Pull each line with the string "Expand" from the entries.

Saved entries:
*** Begin section ***
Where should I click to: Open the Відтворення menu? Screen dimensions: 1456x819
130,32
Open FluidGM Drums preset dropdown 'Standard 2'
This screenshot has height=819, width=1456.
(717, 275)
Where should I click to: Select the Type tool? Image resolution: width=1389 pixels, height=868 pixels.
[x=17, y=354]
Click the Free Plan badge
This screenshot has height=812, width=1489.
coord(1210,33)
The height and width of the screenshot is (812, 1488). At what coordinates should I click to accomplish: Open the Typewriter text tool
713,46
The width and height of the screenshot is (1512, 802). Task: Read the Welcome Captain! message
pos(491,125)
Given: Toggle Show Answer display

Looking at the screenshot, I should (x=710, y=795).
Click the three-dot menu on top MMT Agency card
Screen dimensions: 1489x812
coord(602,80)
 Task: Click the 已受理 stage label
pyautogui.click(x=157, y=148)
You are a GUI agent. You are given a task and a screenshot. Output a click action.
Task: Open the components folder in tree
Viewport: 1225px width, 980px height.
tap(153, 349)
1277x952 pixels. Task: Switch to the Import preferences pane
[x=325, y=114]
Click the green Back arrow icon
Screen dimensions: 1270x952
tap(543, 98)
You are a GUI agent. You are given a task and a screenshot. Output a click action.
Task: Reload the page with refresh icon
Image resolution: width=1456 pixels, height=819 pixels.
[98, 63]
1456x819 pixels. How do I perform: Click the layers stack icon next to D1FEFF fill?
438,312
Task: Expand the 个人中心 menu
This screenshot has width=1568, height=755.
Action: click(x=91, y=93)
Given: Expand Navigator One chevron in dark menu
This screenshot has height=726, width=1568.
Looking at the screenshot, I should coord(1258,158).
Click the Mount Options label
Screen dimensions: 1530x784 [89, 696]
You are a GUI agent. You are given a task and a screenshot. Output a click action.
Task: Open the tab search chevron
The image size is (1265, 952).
*** End section ***
**Task response**.
Task: Expand the 个人中心 menu
Given: Expand Navigator One chevron in dark menu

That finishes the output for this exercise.